Task objective >> Reproduce the entire listing exactly as written, apart from its pictures.

Exercise data >>
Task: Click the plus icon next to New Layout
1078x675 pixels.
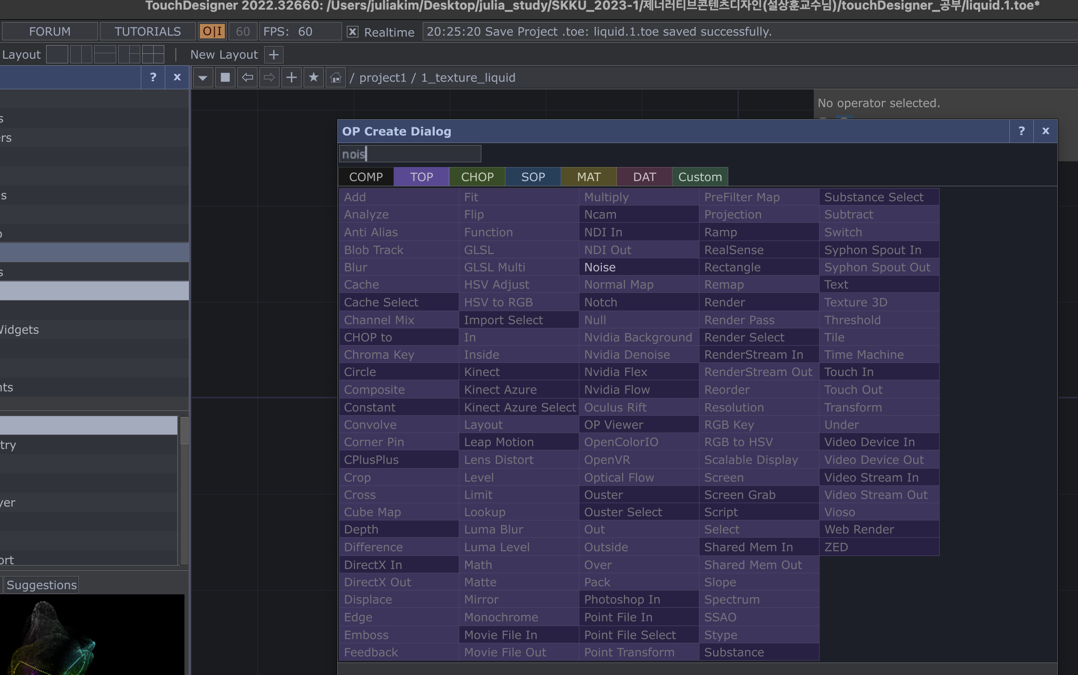Action: 274,55
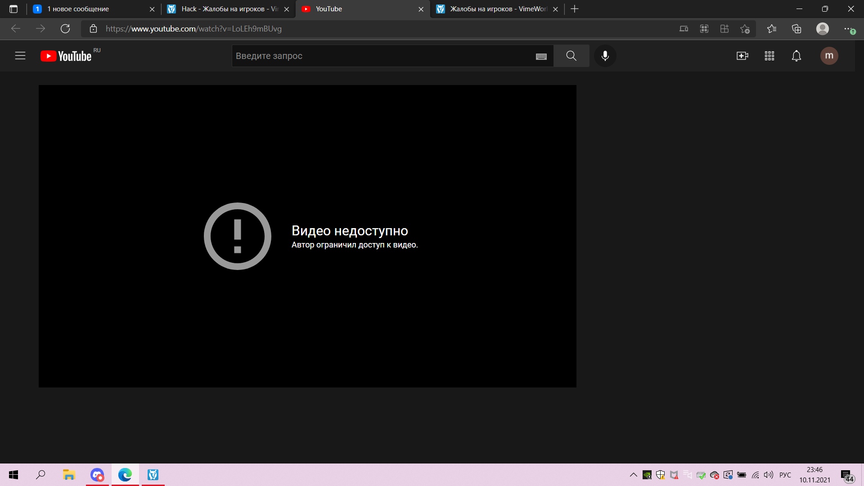Click the YouTube logo home link
This screenshot has width=864, height=486.
click(x=66, y=56)
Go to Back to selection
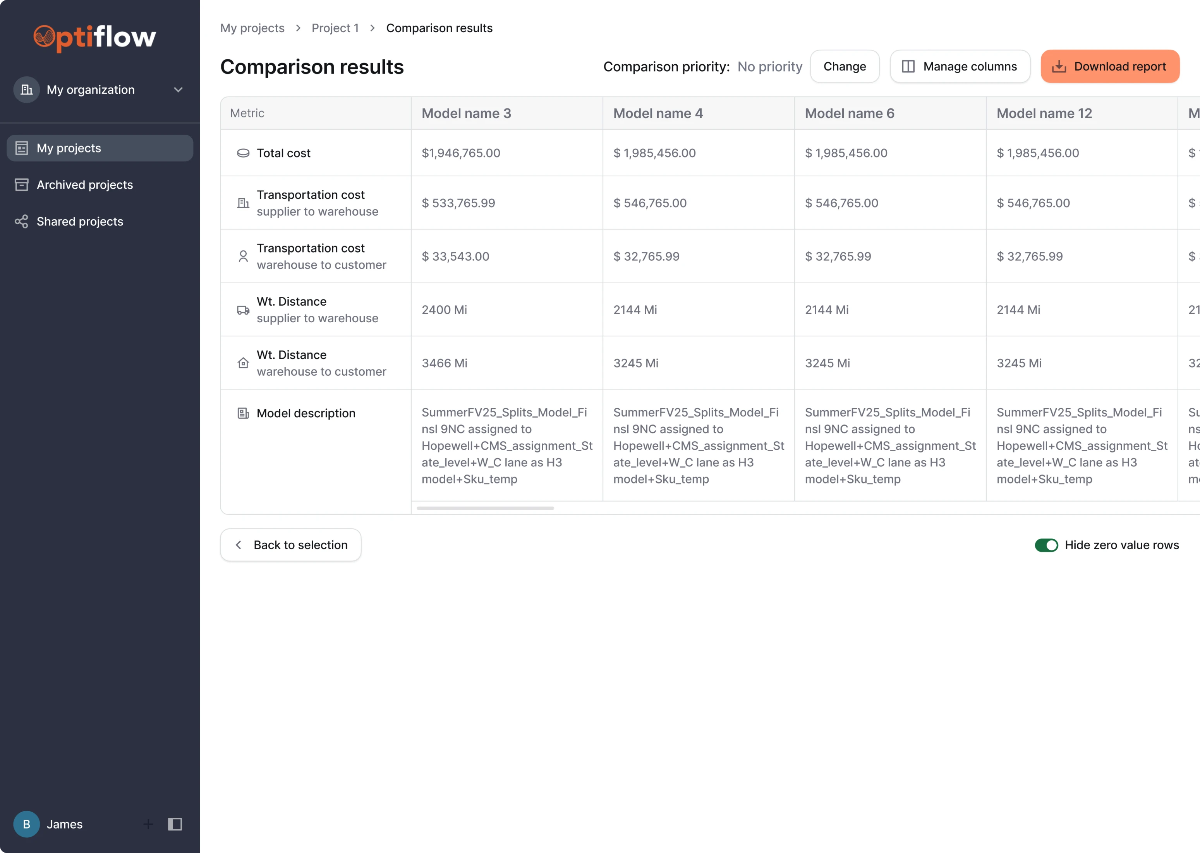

Answer to this problem >>
Task: Click the plus icon next to New Layout
1078x675 pixels.
Action: 274,55
Click the YouTube logo home link
This screenshot has width=864, height=486.
click(x=66, y=56)
Go to Back to selection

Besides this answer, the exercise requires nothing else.